BUT - it really shouldn't have tasted very sweet at bottling, unless you added a lot of lactose or other unfermentable sugars. Sweetness = sugars = your beer might not have been done fermenting when you bottled it. Did you take a gravity reading at the time? If the beer WASN'T done fermenting, as the yeast continued their job in the bottle, the sweetness is going away, being replaced by alcohol and unfortunately lots and lots of CO2.

So, if you DIDN'T take a gravity reading (and that reading wasn't reasonably low), I'd suspect you're tasting the difference between partially-fermented beer and more-fermented beer. If that's the case, you've got to be careful with those bottles, as they might become overcarbonated and could be dangerous.

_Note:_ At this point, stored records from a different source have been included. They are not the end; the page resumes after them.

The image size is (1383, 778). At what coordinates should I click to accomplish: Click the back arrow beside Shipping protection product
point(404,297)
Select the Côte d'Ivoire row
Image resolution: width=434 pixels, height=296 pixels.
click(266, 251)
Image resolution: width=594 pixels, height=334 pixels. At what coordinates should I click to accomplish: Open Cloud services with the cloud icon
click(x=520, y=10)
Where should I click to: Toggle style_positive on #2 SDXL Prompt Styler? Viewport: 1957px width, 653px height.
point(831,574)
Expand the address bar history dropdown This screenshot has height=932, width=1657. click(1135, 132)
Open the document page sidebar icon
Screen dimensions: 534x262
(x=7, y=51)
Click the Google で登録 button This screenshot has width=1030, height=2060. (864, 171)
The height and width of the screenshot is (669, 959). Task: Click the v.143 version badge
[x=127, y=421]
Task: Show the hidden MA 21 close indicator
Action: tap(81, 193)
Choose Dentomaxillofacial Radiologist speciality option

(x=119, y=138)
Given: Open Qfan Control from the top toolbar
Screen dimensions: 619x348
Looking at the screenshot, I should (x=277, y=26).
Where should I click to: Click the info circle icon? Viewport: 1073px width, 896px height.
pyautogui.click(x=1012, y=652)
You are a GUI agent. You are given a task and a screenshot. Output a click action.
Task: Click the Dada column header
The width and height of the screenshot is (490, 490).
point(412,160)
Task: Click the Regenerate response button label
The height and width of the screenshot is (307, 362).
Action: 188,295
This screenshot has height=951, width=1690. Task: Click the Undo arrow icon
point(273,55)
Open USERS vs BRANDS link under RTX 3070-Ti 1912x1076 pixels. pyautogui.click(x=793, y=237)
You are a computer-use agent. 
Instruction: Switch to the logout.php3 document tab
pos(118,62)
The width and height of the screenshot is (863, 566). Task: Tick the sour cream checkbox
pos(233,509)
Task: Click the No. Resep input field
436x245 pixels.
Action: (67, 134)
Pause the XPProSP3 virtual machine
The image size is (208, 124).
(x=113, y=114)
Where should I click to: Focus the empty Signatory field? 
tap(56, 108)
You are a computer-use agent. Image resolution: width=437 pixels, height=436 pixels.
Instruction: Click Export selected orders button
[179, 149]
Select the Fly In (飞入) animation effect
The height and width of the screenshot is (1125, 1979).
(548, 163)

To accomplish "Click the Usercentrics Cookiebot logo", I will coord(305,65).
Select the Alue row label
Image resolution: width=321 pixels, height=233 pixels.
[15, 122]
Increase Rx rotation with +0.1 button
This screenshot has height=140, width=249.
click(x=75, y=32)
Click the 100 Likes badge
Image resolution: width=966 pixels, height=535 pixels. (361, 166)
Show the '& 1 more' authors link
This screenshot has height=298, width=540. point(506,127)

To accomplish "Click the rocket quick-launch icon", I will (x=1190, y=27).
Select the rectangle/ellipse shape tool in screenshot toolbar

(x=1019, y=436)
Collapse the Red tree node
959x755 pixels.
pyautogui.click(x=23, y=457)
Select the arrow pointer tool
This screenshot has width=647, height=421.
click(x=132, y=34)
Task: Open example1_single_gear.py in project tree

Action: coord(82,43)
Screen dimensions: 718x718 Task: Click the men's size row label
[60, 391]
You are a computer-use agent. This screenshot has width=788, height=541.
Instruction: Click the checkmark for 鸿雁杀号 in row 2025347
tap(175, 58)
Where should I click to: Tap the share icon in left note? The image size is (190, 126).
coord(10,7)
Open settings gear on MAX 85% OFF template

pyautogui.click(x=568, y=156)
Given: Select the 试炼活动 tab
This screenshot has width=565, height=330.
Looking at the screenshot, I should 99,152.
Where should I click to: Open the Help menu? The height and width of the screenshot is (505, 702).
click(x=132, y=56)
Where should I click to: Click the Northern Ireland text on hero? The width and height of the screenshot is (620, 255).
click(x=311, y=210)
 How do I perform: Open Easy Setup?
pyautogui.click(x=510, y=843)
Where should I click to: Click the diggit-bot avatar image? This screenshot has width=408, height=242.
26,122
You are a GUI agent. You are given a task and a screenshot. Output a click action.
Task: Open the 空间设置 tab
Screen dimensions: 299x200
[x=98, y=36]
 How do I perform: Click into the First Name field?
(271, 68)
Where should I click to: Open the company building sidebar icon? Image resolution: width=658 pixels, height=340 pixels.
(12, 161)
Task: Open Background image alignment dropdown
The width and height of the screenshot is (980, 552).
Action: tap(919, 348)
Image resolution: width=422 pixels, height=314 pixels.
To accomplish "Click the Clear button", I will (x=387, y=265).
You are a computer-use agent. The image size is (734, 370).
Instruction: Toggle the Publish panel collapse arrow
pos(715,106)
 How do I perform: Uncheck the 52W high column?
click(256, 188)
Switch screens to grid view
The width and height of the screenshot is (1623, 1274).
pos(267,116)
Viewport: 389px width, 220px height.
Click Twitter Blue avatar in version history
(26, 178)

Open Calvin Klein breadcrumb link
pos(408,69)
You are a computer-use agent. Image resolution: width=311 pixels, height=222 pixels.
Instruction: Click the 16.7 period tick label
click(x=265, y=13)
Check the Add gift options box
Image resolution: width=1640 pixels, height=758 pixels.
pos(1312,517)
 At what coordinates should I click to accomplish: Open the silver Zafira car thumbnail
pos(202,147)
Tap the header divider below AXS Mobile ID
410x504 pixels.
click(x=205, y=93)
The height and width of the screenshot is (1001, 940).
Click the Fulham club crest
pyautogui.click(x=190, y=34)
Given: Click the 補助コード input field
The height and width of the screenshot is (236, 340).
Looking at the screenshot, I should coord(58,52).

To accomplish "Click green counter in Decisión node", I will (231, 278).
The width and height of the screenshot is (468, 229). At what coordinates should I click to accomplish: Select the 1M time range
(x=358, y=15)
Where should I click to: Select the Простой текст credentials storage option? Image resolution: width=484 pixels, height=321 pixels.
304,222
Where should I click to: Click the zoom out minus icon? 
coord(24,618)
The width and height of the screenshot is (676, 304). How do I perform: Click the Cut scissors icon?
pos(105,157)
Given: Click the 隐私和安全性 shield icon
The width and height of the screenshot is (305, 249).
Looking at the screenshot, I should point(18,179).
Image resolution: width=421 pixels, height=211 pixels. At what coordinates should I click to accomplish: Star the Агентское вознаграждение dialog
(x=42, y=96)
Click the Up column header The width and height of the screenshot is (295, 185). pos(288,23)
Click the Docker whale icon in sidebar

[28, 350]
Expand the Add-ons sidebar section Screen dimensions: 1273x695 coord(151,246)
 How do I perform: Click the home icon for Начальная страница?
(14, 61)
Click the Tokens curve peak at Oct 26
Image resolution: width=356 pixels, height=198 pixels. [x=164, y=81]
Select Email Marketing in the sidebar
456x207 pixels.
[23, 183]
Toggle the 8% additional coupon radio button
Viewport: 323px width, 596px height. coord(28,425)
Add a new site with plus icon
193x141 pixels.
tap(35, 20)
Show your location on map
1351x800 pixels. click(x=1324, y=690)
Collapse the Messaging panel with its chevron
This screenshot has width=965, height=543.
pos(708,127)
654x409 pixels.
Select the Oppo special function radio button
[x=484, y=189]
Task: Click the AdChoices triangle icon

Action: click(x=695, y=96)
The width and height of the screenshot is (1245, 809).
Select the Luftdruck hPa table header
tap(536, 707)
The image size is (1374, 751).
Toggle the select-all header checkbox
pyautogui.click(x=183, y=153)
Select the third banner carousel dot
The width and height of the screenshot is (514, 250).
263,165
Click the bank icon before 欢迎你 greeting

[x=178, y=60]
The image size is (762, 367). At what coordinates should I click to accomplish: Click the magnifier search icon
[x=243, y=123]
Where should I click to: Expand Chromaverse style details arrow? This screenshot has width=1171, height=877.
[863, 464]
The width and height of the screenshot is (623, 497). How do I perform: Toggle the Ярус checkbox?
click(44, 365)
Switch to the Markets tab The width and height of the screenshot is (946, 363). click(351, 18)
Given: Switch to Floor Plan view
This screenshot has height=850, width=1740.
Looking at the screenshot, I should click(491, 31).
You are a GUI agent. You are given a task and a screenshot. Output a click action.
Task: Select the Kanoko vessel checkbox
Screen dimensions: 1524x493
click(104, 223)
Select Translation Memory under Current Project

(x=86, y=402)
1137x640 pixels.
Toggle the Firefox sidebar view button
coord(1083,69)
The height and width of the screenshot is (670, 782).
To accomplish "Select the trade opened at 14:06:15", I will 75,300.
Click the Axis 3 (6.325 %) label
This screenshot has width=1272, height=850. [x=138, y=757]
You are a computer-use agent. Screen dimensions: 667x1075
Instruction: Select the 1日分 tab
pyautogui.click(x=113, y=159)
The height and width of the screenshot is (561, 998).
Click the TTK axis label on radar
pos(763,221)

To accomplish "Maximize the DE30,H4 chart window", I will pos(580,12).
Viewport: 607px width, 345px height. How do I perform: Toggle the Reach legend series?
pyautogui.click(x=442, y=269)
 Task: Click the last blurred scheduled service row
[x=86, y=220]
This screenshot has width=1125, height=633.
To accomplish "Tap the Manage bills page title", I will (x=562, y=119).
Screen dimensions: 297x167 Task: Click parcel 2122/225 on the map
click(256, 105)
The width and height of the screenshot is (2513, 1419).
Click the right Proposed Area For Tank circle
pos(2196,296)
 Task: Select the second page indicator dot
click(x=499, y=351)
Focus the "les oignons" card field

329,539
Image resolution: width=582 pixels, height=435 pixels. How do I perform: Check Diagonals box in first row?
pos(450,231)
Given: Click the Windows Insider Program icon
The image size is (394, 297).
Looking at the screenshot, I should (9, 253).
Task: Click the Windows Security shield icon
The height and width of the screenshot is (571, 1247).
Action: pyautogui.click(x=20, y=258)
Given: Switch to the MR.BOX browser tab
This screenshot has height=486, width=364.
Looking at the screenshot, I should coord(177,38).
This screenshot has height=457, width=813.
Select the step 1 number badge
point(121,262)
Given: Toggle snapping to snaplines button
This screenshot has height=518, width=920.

First things first though, before panicing; did you take a gravity reading when you bottled, and what was it?
 
My OG was about 1.056 and my FG was somewhere around 1.018

Which according to the recipe is just about dead on. Im pretty sure my problem is not that it was not finished fermenting, as it has been in the bottles for almost 3 weeks now and while it is carbonating, its just enough to get the pop and tiny bit of a head on the beer.

Perhaps all this beer needs is more time. The only thing that worried me is the fruity taste right now is not so much just a really strong cherry taste, but more like "Omg theres a rotting sour basket of fruit in my beer" taste. And like I said, at bottling the cherry taste was just barely noticeable. So it seems the cherry taste is growing with age, not mellowing.